Member of Parliament for Burnaby—Richmond
- In office 9 September 1968 – 1 September 1972
- Preceded by: Bob Prittie
- Succeeded by: John Reynolds

Personal details
- Born: 25 November 1933 Burnaby, British Columbia, Canada
- Died: 28 May 1994 (aged 60)
- Party: Liberal
- Spouse(s): Ingeborg Rose Trune Wagner (m. 24 February 1960)
- Parent: Tom Goode (father);
- Profession: builder, developer, teacher

= Thomas Henry Goode =

Canadian politician

Thomas Henry Goode (25 November 1933 – 28 May 1994) was a Liberal party member of the House of Commons of Canada. He was born in Burnaby, British Columbia and became a builder, developer and teacher by career.

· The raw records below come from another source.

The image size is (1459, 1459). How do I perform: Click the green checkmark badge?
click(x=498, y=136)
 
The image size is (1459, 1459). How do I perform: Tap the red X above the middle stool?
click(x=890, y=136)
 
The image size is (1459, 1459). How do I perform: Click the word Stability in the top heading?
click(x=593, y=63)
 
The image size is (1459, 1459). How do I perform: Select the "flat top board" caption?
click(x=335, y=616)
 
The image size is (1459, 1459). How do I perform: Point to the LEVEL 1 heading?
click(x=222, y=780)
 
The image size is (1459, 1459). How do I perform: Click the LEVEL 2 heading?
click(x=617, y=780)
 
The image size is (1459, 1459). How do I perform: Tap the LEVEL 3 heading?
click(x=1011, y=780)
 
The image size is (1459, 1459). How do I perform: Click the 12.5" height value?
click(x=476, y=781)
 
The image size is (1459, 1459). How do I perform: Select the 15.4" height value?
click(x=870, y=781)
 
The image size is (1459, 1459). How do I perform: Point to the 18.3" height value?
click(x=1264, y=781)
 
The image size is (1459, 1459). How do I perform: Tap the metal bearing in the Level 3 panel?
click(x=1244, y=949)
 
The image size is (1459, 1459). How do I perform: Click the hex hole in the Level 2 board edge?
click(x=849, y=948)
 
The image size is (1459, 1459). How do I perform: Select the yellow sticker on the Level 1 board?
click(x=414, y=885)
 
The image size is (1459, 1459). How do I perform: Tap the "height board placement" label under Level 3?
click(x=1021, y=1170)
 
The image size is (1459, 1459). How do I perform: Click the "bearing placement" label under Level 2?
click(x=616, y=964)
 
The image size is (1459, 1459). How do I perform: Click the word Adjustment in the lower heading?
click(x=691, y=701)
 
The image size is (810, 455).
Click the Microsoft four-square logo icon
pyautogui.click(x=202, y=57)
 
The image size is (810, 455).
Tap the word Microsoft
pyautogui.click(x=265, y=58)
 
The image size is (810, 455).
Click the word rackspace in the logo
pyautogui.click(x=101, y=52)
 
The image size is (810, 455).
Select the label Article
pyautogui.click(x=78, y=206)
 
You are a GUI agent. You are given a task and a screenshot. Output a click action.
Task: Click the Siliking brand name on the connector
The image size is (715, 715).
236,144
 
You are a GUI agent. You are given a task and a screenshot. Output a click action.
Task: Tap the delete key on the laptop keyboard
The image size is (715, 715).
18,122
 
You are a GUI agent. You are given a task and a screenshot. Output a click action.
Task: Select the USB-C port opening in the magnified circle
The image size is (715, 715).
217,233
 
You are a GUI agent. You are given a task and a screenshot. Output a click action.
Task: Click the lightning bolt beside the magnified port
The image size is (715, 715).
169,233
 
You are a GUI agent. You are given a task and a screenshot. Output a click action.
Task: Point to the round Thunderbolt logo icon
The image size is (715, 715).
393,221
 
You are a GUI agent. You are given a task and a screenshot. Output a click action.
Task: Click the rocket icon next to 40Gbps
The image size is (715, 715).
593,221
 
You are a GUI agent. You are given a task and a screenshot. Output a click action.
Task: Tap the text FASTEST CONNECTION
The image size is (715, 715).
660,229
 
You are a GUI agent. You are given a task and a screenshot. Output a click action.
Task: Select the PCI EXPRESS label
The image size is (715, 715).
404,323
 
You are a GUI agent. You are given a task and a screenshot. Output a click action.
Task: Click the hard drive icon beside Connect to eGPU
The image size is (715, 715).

Goode attended the University of British Columbia and the Vancouver Teacher Training College. His father, Tom Goode, previously represented the same electoral district from 1949 to 1957.

He was first elected at the Burnaby—Richmond riding in the 1968 general election. After serving his only term, the 28th Canadian Parliament, Goode was defeated in the 1972 election by John Reynolds of the Progressive Conservative party.

Goode then became Mayor of Delta, British Columbia from 1973 to 1979. He died on 28 May 1994 due to cancer.